Op woensdag 8 februari j.l. is mijn vader overleden. Het bericht bereikte mij indirect. Vele uren nadat hij zijn laatste adem had uitgeblazen. Ik wist wel dat hij ziek was, maar mocht dat eigenlijk niet weten. Dat geeft meteen aan dat ik geen contact met hem had.
19 jaar geleden had ik mijn vader voor het laatst gezien. Hij verliet mijn ouderlijke huis en liet mijn moeder in vertwijfeling en verdriet achter. Hij had een vriendin…maar gaf dat nooit toe. Ik heb hem geholpen om zijn laatste spullen te pakken, zodat mijn moeder verder kon. Ik was blij dat hij weg ging. Dat had niets met hem te maken, maar alles met mij.
Wat ik nooit heb durven toegeven…mijn vader was mijn grootste angst. Ik was doodsbang voor hem. Al mijn herinneringen aan hem hebben een bange ondertoon. Iedere dag voelde ik zijn psychische druk…zijn agressie. Iedere dag was ik bang. De uitspraak die blijft hangen: “Ga eens een biertje voor je vader halen”!
Ik geloof oprecht dat hij van me hield…op een bepaalde wijze ook trots op me was. Hij sprak het wel eens uit, maar ik kan me werkelijk geen enkele knuffel of warme gevoelens herinneren.
Ik bezwoer mijn angsten. Iedere avond. Iedere avond voor het slapengaan. Terwijl ik net in bed lag, bad ik…smeekte ik dat mijn vader rustig bleef. Dat deed ik stilletjes. Het kostte me wel 15 minuten om daarna, met alle zintuigen op scherp, in slaap te vallen. Ik bouwde overdag rituelen in…ik dronk mijn glaasje ranja altijd in een even aantal slokken leeg. Ik hoopte daarmee dat mijn vader die dag niet boos zou worden. Als hij zijn monster toch liet zien, nam ik het mezelf kwalijk. Dan had ik de dag ervoor niet goed genoeg gedronken en gebeden.
Mijn vader heeft nooit geweten dat ik zo bang was. Ik heb nooit een echt gesprek met hem kunnen voeren. Ik gaf in mijn jeugd antwoorden op vragen, maar we hebben elkaar nooit echt leren kennen. Hij praatte nooit over zijn jeugd. Ik weet weinig van zijn leven in Indonesië. Ik weet wel dat er veel geheimen waren in zijn ouderlijk gezin. Geheimen die hem gevormd hebben.

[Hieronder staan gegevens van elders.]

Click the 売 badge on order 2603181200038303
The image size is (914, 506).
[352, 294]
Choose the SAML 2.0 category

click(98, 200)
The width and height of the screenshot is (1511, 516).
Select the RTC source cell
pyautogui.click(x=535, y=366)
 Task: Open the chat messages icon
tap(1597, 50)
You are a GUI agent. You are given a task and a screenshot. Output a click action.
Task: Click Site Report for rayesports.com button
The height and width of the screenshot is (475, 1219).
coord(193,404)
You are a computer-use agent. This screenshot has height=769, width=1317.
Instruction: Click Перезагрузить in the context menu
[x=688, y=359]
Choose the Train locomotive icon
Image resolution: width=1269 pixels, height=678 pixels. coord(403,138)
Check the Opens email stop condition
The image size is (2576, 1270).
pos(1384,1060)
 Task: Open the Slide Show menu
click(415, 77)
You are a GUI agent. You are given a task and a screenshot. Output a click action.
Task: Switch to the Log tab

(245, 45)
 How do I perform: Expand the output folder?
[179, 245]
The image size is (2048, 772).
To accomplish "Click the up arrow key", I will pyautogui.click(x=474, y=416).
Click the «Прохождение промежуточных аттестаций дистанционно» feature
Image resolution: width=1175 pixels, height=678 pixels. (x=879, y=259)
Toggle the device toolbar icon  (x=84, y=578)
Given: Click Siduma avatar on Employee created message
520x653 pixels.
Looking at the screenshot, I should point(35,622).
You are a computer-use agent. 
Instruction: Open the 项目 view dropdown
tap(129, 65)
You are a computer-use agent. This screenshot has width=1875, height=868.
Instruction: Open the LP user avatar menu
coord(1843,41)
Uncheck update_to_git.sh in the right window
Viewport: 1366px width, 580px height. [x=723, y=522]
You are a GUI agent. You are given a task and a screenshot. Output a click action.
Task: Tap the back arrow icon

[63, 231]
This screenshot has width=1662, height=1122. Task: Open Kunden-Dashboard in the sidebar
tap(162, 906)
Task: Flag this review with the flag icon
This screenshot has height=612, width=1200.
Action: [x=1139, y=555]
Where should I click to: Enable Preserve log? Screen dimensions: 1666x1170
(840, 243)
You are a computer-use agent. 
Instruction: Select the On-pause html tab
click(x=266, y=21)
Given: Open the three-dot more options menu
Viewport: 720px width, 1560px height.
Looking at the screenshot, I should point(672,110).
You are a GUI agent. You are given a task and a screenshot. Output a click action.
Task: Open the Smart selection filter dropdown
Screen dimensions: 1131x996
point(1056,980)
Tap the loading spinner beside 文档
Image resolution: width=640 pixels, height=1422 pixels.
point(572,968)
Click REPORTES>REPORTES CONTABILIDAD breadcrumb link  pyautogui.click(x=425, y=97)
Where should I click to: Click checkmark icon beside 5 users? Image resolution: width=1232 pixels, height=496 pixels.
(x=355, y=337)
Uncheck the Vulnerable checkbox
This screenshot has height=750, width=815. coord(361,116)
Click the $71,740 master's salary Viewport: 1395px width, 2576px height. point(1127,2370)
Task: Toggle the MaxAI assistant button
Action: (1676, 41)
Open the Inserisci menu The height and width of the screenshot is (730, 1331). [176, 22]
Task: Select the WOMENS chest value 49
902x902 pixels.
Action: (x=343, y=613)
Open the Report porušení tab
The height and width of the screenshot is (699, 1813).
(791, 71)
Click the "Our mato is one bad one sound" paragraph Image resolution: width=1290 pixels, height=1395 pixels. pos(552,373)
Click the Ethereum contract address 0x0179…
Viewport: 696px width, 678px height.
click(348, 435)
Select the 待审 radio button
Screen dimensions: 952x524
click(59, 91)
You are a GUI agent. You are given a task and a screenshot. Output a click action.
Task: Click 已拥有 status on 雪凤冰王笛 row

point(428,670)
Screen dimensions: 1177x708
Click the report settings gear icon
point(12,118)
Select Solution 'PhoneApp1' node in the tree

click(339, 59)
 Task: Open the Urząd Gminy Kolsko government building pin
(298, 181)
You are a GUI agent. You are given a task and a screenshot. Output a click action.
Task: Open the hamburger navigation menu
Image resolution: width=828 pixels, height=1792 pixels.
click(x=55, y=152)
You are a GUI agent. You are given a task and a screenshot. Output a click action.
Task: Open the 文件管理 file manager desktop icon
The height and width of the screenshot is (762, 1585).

In de omgeving van ons gezin wisten mensen waartoe hij in staat was. Slechts enkelen wisten soms tot hem door te dringen. De buitenwereld zag een vriendelijke, charmante en grappige Indische man. Binnen de muren van het ouderlijk huis zag ik een man die zijn demonen niet altijd wist te bedwingen. Demonen die vooral door alcohol zichtbaar werden. Demonen die ik niet kon bezweren.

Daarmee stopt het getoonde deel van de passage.